Georges Onslow (1784-1853), was born in Clermont-Ferrand, France. His father Edward was an nobleman who was forced to leave England following a homosexual scandal. In France he married a member of the aristocracy, and bought a castle. He gave his son Georges an education befitting his station, which included the study of music, travel, horsemanship and hunting.

Everything went swimmingly until 1789 when there was a revolution - which was slightly inconvenient for the Onslows. Edward was imprisoned, then sent into exile with his family in 1798. They were by now running out of bits of Europe from which they hadn't already fled, so they took a punt on Germany, where they settled in Hamburg. There Georges took piano lessons from Johann Ladislaus Dussek (1760-1812).

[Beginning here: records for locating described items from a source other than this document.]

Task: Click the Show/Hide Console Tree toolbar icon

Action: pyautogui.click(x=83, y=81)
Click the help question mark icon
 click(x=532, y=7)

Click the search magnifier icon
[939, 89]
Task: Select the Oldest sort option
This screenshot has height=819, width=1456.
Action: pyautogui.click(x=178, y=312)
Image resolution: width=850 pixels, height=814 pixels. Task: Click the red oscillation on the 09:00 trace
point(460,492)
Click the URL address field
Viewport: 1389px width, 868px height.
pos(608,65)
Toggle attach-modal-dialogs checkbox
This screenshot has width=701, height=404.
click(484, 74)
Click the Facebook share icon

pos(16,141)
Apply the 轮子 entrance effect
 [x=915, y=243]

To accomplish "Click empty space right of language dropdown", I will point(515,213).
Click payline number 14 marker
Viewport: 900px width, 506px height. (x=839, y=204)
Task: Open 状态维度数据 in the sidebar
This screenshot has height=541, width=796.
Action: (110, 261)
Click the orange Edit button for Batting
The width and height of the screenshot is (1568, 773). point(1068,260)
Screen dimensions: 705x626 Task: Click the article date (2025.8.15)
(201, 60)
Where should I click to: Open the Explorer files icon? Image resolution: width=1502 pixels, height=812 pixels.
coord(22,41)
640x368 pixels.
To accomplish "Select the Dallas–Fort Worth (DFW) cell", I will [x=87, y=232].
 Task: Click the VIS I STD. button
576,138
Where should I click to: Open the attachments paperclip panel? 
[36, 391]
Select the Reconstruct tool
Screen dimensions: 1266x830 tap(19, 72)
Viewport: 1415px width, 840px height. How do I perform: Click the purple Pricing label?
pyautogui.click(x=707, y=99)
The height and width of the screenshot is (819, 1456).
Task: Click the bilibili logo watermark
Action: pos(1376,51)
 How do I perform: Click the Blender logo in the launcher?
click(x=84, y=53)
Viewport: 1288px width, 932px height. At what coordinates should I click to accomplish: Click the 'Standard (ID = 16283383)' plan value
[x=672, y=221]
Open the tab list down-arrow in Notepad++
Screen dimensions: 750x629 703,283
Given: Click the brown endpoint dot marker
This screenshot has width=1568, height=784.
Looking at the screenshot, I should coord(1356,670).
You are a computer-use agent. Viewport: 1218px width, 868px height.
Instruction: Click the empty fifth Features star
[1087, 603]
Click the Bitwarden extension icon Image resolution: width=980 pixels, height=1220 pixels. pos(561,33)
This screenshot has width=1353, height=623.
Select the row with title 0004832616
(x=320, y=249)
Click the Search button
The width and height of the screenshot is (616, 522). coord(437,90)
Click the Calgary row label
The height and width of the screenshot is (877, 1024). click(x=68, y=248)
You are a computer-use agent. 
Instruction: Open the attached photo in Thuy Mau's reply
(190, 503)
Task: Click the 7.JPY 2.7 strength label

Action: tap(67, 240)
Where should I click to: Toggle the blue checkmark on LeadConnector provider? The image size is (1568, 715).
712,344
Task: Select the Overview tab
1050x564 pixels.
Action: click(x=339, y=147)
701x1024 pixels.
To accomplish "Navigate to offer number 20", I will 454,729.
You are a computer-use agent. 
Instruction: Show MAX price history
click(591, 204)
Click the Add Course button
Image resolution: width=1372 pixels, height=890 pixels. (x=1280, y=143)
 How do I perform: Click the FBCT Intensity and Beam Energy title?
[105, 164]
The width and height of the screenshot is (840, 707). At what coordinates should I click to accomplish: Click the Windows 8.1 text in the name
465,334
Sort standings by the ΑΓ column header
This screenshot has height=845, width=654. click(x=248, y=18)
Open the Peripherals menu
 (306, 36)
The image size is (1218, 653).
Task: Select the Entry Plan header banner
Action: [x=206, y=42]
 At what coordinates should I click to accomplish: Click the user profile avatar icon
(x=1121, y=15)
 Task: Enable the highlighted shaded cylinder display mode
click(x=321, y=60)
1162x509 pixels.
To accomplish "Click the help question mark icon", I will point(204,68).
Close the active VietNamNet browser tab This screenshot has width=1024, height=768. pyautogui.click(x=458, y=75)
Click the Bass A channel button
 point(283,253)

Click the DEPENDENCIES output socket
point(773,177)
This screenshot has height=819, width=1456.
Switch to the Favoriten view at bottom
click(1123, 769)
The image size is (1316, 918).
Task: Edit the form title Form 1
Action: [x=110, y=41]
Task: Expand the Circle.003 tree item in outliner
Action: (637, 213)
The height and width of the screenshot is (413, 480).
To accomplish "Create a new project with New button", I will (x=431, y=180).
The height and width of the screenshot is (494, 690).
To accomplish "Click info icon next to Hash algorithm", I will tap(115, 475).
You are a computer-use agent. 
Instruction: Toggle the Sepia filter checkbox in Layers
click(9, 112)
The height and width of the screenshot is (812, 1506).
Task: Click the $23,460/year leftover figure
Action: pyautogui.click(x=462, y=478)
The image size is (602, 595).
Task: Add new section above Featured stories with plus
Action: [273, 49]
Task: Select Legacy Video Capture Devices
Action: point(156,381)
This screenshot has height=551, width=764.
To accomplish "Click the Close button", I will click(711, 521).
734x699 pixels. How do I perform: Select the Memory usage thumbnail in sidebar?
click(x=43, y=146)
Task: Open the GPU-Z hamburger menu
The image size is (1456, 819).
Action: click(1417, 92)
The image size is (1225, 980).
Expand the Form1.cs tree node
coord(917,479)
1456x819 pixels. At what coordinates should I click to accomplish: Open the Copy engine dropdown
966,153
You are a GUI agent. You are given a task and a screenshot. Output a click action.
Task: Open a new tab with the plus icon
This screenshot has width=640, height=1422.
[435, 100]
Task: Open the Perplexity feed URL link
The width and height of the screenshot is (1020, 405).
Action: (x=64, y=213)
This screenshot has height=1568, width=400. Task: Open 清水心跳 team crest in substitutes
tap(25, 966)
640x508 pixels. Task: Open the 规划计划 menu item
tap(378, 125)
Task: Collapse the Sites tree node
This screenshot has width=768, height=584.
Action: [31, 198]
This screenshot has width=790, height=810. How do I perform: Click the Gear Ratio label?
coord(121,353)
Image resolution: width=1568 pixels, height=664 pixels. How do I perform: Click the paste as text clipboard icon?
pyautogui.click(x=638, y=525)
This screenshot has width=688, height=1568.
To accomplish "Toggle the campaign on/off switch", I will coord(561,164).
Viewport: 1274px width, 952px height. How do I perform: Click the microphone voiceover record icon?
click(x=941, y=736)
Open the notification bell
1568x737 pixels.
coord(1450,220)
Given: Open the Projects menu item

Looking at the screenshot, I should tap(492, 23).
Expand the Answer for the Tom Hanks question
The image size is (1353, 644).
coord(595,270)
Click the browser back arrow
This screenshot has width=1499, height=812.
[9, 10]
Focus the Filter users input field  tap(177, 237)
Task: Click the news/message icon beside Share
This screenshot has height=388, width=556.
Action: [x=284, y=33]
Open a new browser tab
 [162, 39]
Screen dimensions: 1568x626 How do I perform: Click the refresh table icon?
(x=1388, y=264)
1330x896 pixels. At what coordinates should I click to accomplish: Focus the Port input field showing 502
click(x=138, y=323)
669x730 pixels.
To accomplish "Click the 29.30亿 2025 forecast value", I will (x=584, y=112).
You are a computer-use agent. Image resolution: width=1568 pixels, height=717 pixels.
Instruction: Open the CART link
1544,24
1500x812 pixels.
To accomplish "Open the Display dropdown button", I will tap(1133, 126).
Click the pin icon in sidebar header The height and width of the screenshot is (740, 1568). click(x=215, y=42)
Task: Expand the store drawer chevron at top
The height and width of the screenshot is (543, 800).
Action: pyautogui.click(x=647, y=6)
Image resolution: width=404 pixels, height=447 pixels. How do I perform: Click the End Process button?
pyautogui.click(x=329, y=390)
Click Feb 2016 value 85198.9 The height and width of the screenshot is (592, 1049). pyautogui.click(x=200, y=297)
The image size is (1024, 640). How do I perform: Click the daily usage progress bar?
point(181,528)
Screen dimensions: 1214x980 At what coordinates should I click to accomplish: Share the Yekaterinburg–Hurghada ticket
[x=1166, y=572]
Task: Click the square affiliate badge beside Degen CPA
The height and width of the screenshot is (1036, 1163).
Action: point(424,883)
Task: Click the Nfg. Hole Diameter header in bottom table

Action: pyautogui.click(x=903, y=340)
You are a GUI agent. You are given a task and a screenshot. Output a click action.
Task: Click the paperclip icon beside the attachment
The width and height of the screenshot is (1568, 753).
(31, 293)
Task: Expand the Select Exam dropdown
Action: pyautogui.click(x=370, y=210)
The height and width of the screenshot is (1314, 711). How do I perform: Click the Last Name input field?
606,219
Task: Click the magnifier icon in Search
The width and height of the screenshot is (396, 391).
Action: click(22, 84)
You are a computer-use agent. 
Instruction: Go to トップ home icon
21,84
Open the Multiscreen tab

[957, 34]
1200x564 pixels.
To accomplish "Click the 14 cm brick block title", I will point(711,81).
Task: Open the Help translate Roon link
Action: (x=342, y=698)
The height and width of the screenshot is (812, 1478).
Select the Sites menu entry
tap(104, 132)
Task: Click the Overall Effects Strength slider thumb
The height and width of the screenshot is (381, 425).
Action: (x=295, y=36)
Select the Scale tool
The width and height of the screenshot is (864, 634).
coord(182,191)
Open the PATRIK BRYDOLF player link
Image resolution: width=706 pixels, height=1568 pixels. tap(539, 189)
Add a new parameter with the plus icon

In 1800 Georges moved to London while his father returned to France. Here Georges continued his education with Johann Baptiste Cramer (1771-1858), a pupil of the famous Muzio Clementi (1752-1832). Onslow was described by Antoine-François Marmontel as a pianist of "brilliant technique, skillful virtuosity, and beautiful sound". Around 1803 Georges Onslow returned to his parents in France.

Back home he became a member of an amateur musical society. He learnt to play the cello and started to compose his first works: a piano sonata, string quintets and piano trios. By 1808 Onslow wanted to learn more about composition and began to look for a teacher. He contacted Anton Reicha (1770-1836), who agreed to teach him. In the following years Onslow composed a lot of chamber music. Later he composed some large scale works as well - three operas and four symphonies - Symphony No.2 is dedicated to the London Philharmonic Society (in 1830 Onslow was made a distinguished member). He was poular and respected, and was eleceted Luigi Cherubini's (1760-1842) successor in the Académie des Beaux Arts.

Onslow was by now a major figure in French musical siciety, especially famed for his chamber music; he was widely known as the "French Beethoven". Unfortunately he took this epithet to its natural conclusion, having become deaf in one ear following a hunting accident in 1829. He also suffered from nervous headaches and a lack of belief in his own abilities which provoked a morbid depression during the last years of his life. He died on October 3rd, 1853 in his hometown. Clermont-Ferrand, unhappy, but famous.